Nina sourit, sans cesser de préparer son "rituel". « Dans une vieille librairie que j'ai découverte l'autre jour. Le propriétaire m'a dit que ce livre contenait des rituels ancestraux. Mais je suis certaine que c'est juste pour faire joli. C'est pas comme si c'était réel, hein. »
Je haussai les épaules, essayant de masquer la légère appréhension qui commençait à grandir en moi. « Ouais... c'est sûrement ça. »
Nina termina enfin ses préparatifs et alluma la bougie, dont la flamme vacilla légèrement dans l'air nocturne. Elle s'assit ensuite en tailleur à côté de moi, le sourire aux lèvres.
« Prête pour le grand moment ? »
Je pris une profonde inspiration avant de hocher la tête. « Aussi prête que je puisse l'être. »
Nous nous assîmes en silence autour de la bougie, ses faibles lueurs dansant sur nos visages. Pendant un instant, tout semblait calme. Trop calme, en fait. L'atmosphère, si paisible quelques instants auparavant, semblait maintenant chargée d'une tension palpable. Mon cœur se mit à battre un peu plus vite sans que je ne sache vraiment pourquoi. Une part de moi se demandait si nous n'allions pas trop loin avec ce "jeu".
Nina sortit un vieux papier de sa poche, sur lequel elle avait recopié des phrases provenant du livre. Elle jeta un dernier regard vers moi, un sourire rassurant aux lèvres, avant de commencer à réciter les mots inscrits sur le papier. Sa voix était douce, presque apaisante, mais les mots qu'elle prononçait avaient quelque chose d'inquiétant. Ils étaient dans une langue que je ne reconnaissais pas, une langue qui semblait à la fois ancienne et étrangère. Je n'aimais pas ça. Pas du tout.

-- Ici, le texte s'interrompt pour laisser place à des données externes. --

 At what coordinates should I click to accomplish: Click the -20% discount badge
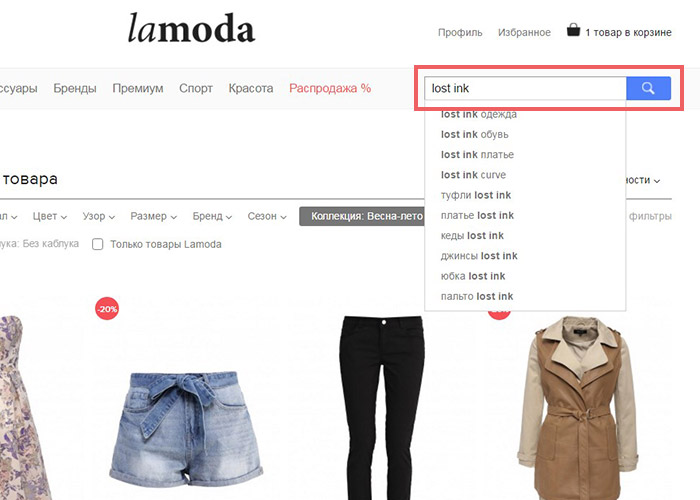(x=107, y=308)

Mais je ne dis rien. Je me contentai de l'observer, écoutant chaque mot qu'elle murmurait dans l'air nocturne.
Et puis, quelque chose changea.
Au début, c'était à peine perceptible. Un léger frisson parcourut l'air, comme une brise inattendue. Mais très vite, ce frisson devint un vent. Un vent étrange, qui ne soufflait pas de manière naturelle. Il tourbillonnait autour de nous, soulevant des feuilles mortes du sol, les faisant danser en cercles autour du cercle de pierres que Nina avait tracé.
Mon cœur s'emballa. Je jetai un coup d'œil à Nina, m'attendant à la voir aussi perturbée que moi. Mais elle semblait totalement concentrée sur sa récitation, comme si elle ne se rendait pas compte de ce qui se passait autour de nous.

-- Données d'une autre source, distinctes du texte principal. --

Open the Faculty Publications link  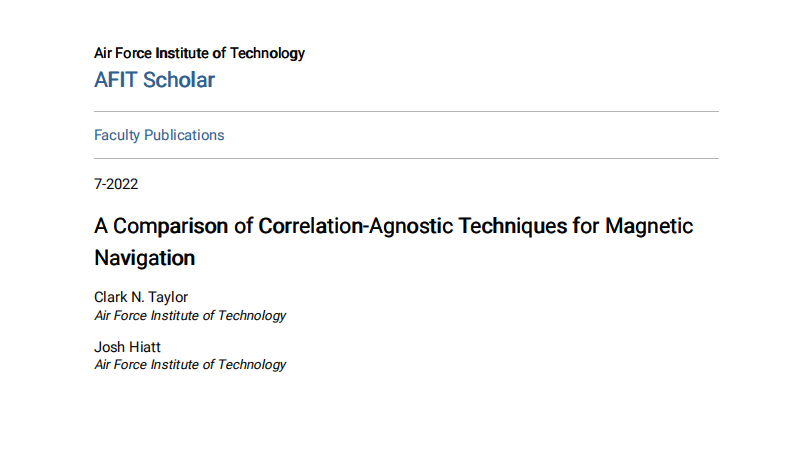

Je tentai de me calmer. Ce n'était sûrement rien, juste une coïncidence. Le vent était imprévisible dans cette région, après tout. Mais quelque chose, au fond de moi, me disait que ce n'était pas qu'une simple coïncidence.

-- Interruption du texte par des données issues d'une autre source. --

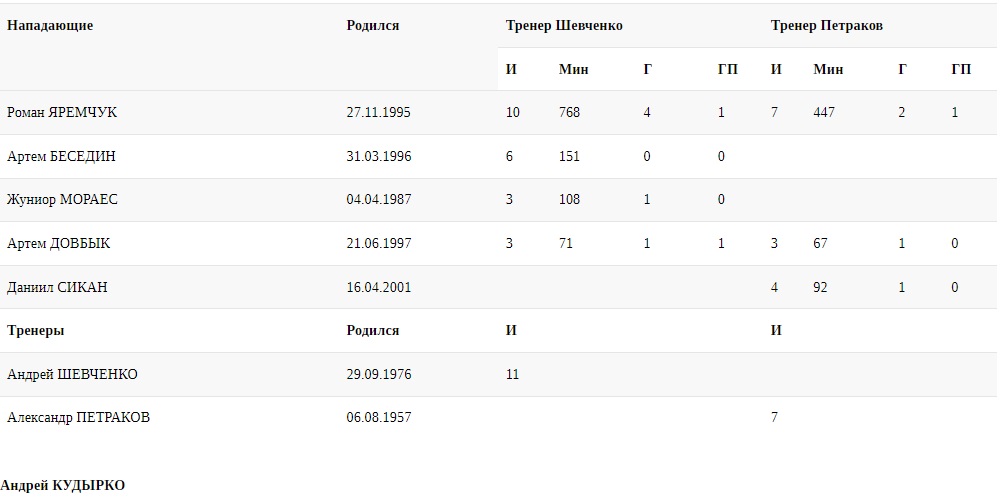Click Беседин's 151 minutes cell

C'est alors que je le vis. Juste au coin de mon œil. Un éclat. Une lumière soudaine, fugace, mais intense. Je me retournai brusquement, cherchant des yeux ce qui avait pu produire cet éclat. Mais il n'y avait rien. Rien d'autre que l'obscurité de la forêt qui nous entourait.
Le vent continua de souffler autour de nous, de plus en plus fort. Je sentis mes muscles se tendre, chaque fibre de mon être me criant de fuir, de quitter cet endroit. Mais quelque chose me retenait, m'empêchait de bouger. Était-ce la curiosité ? La peur ? Je ne savais pas.
Nina, elle, termina enfin son incantation et leva les yeux vers moi, un sourire satisfait sur les lèvres. « Et voilà, c'était simple, non ? »
Je la fixai, incapable de prononcer le moindre mot. Mon regard se posa brièvement sur la bougie, dont la flamme vacillait toujours, malgré le vent qui soufflait autour de nous. C'était impossible. Cette flamme aurait dû s'éteindre depuis longtemps. Mais elle restait là, dansante, hypnotique.
« Luna ? » La voix de Nina me ramena à la réalité. Elle fronça les sourcils en me voyant si silencieuse. « Ça va ? »
Je pris une profonde inspiration, tentant de calmer les battements frénétiques de mon cœur. « Oui... oui, ça va. »
Mais la vérité, c'était que rien n'allait. Quelque chose s'était passé cette nuit-là. Quelque chose que je ne pouvais pas expliquer. Mais je savais, au fond de moi, que plus rien ne serait jamais pareil.